PROBLEM STATEMENT:
When you copy the data that follows, reproduce every word exactly and leave out the images.

· · · · ·

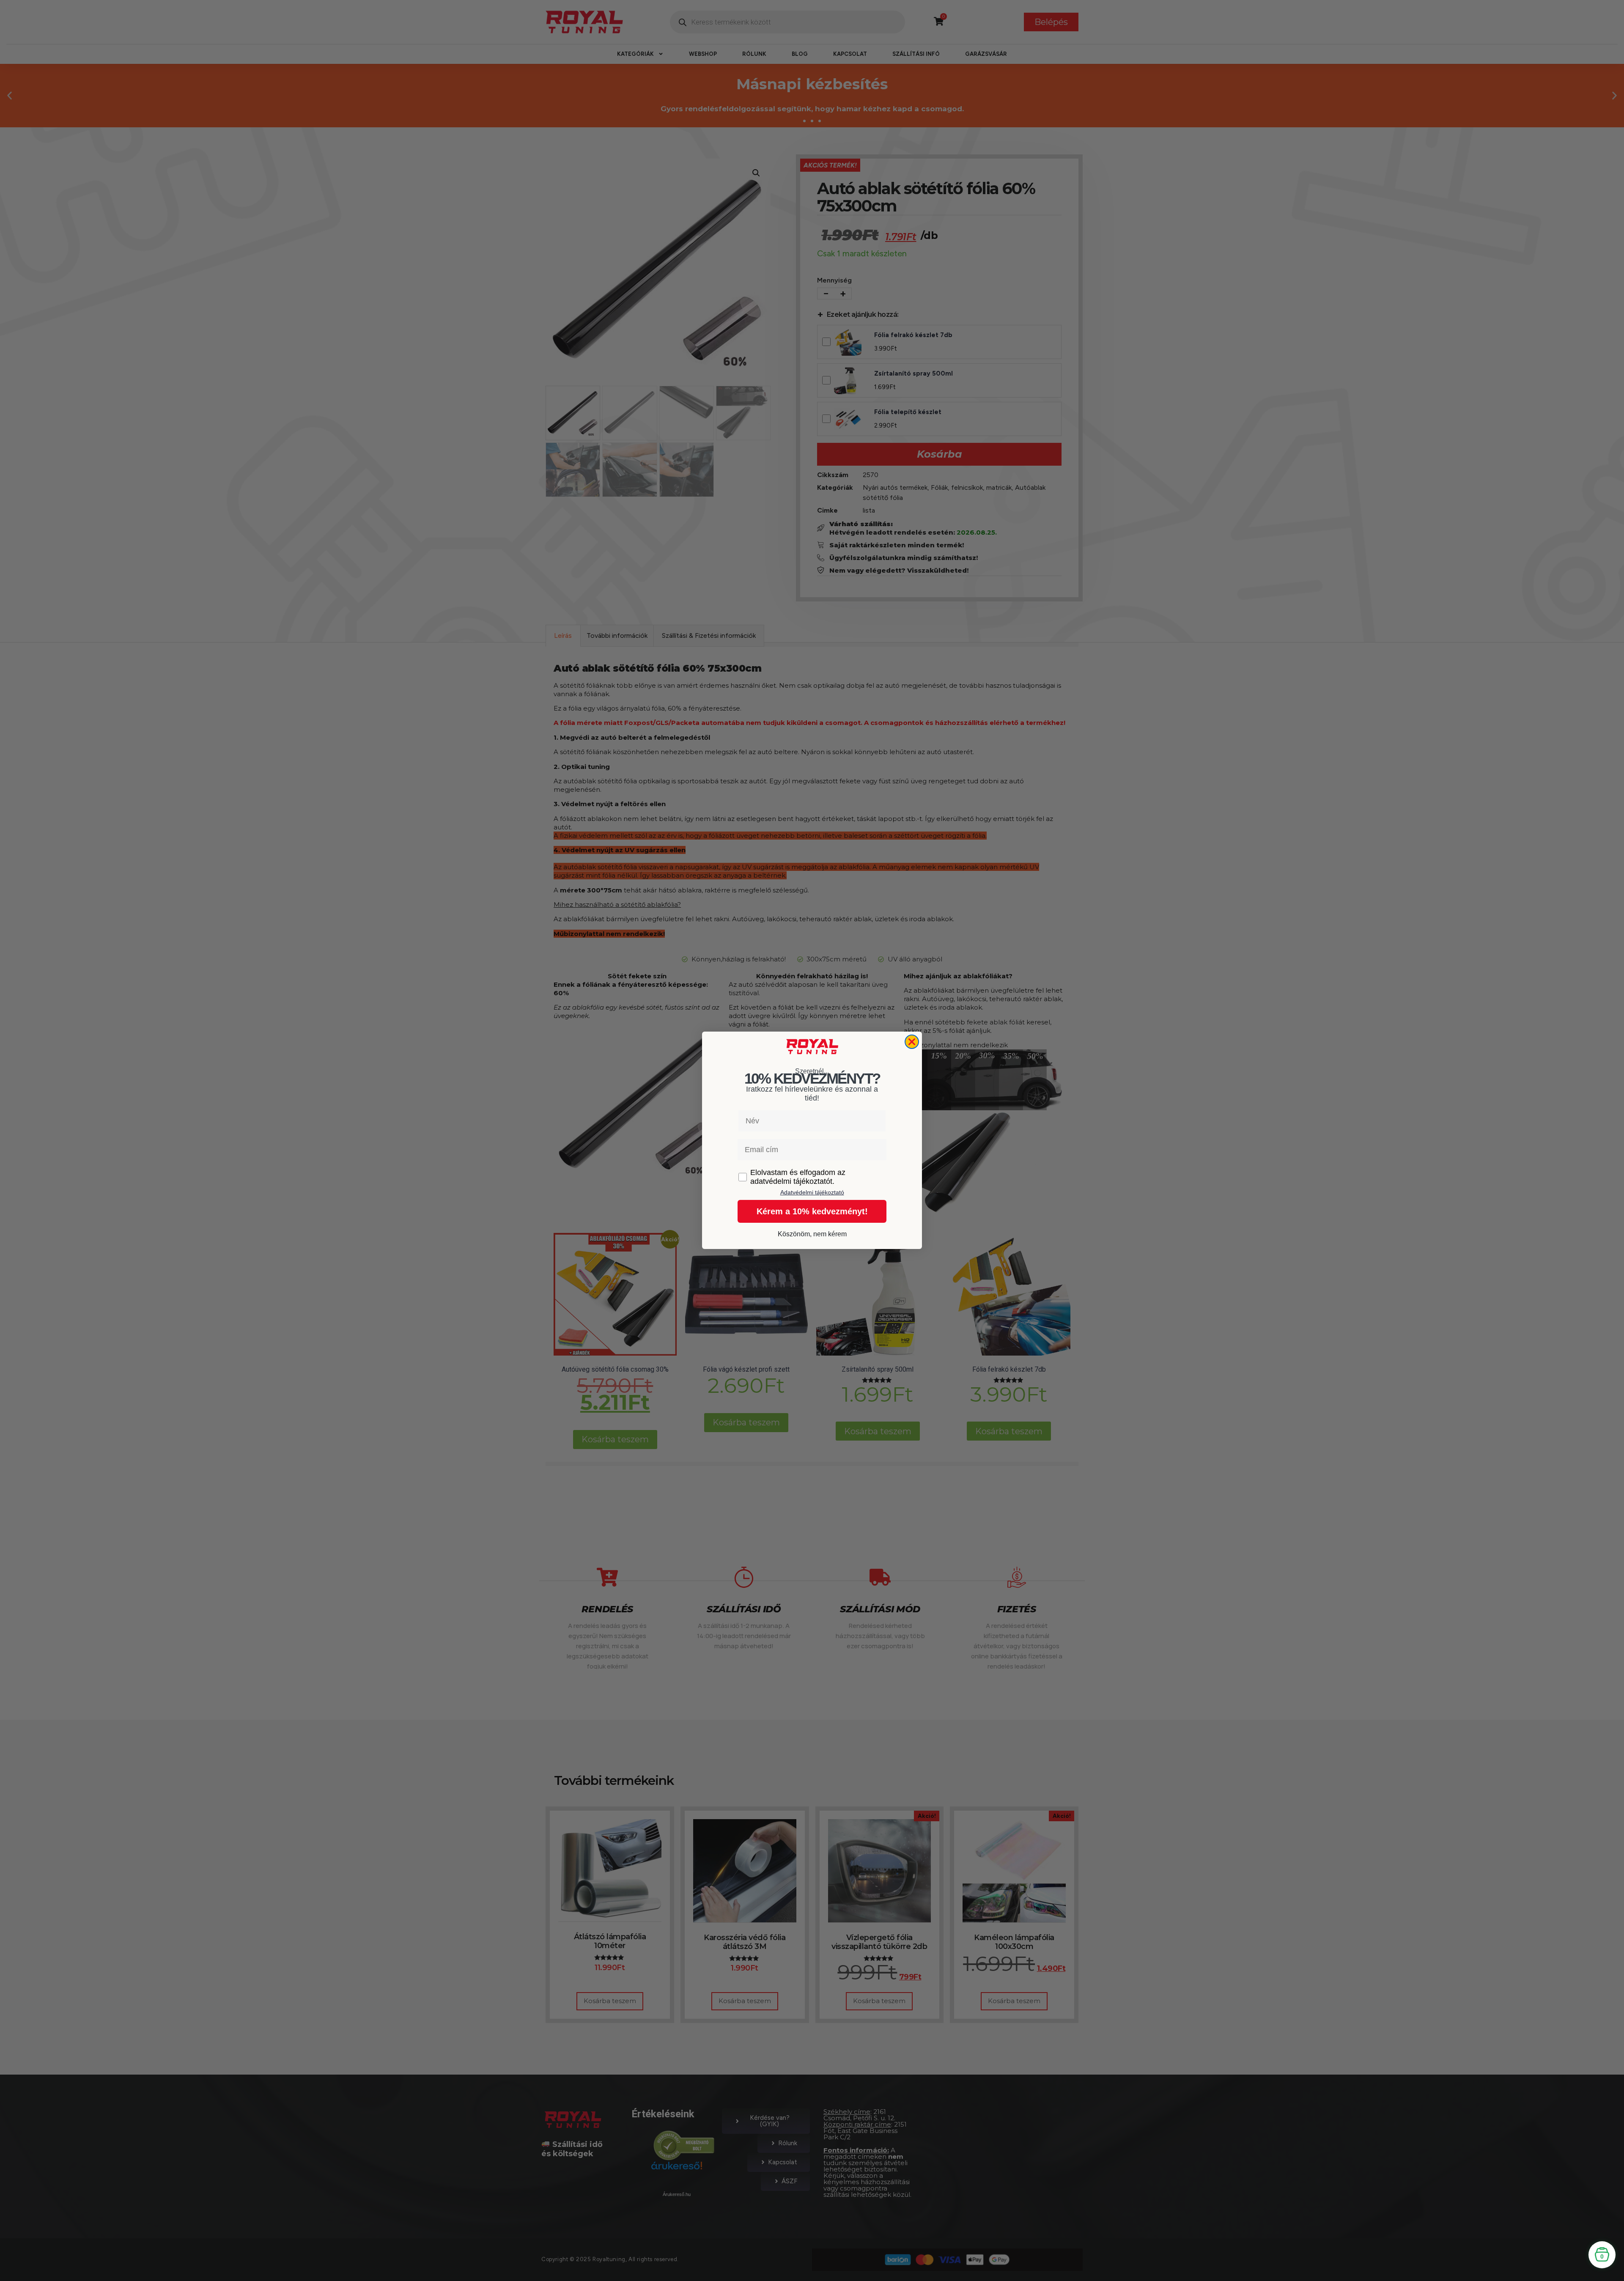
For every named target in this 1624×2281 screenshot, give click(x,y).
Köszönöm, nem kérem (812, 1234)
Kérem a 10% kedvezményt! (812, 1211)
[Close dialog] (912, 1042)
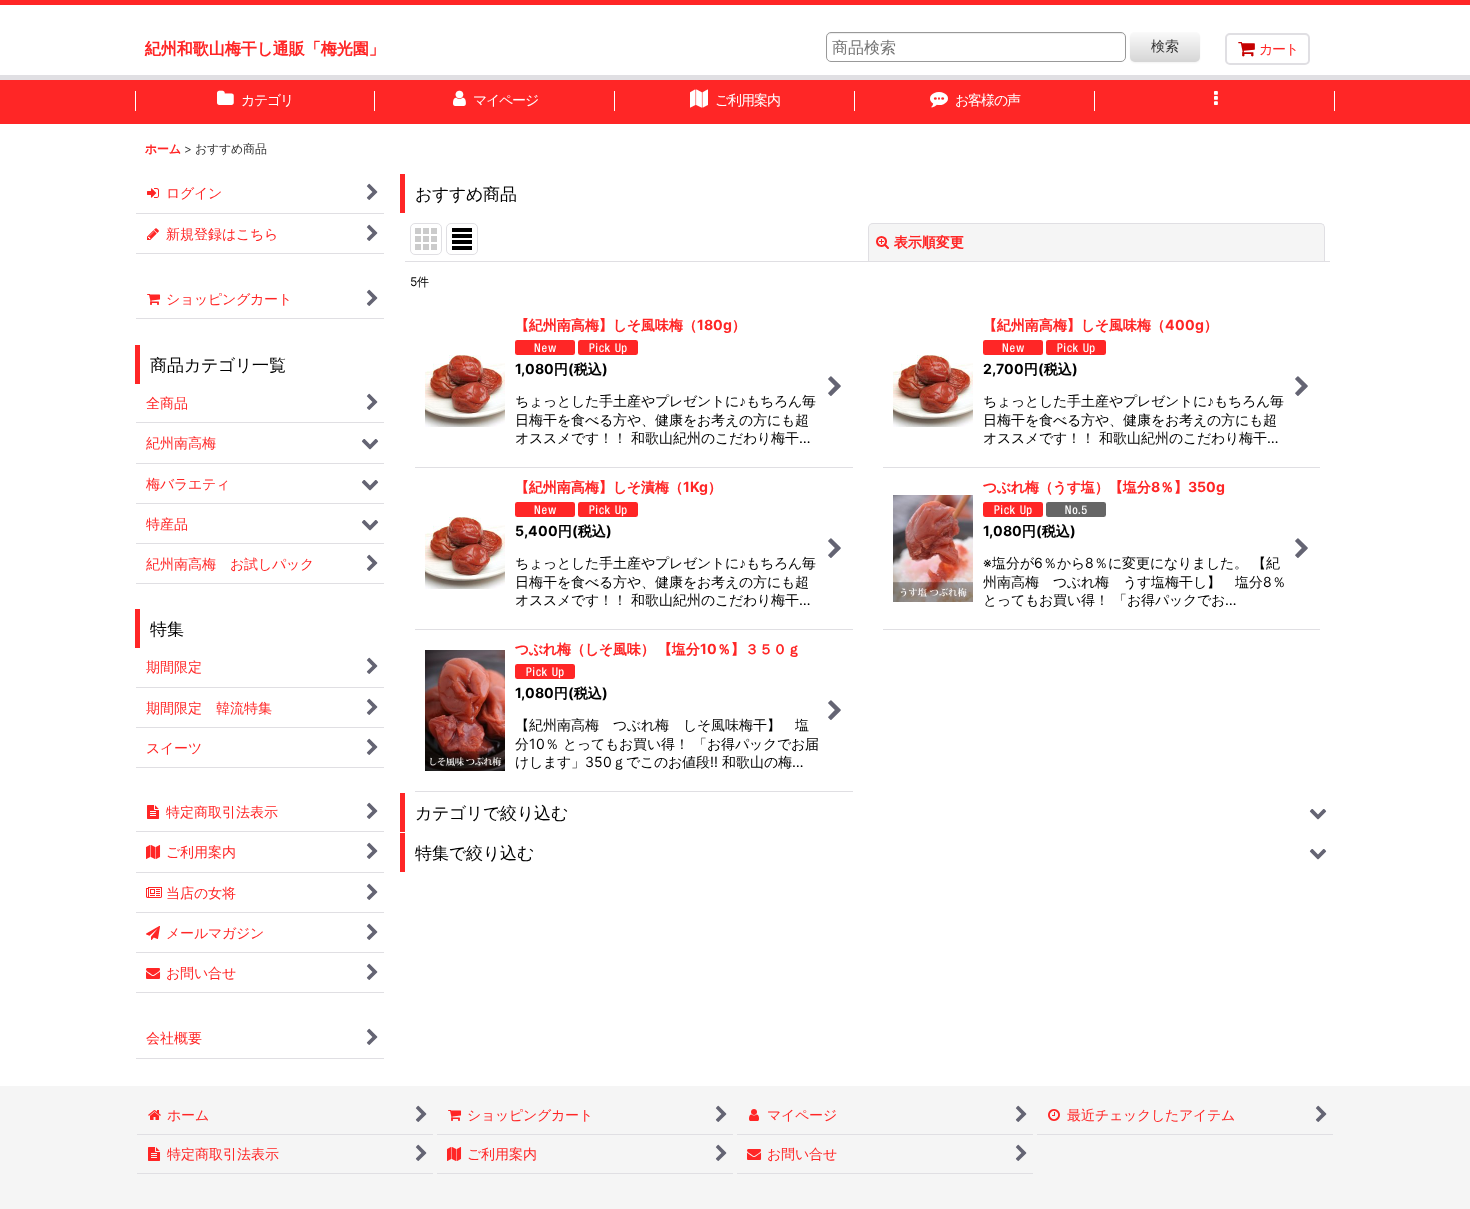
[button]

· · · · ·

SOLUTION TO THIS EXERCISE:
For every named target in this 1624×2281 screenshot, give click(x,y).
Köszönöm, nem kérem (812, 1234)
Kérem a 10% kedvezményt! (812, 1211)
[Close dialog] (912, 1042)
[button]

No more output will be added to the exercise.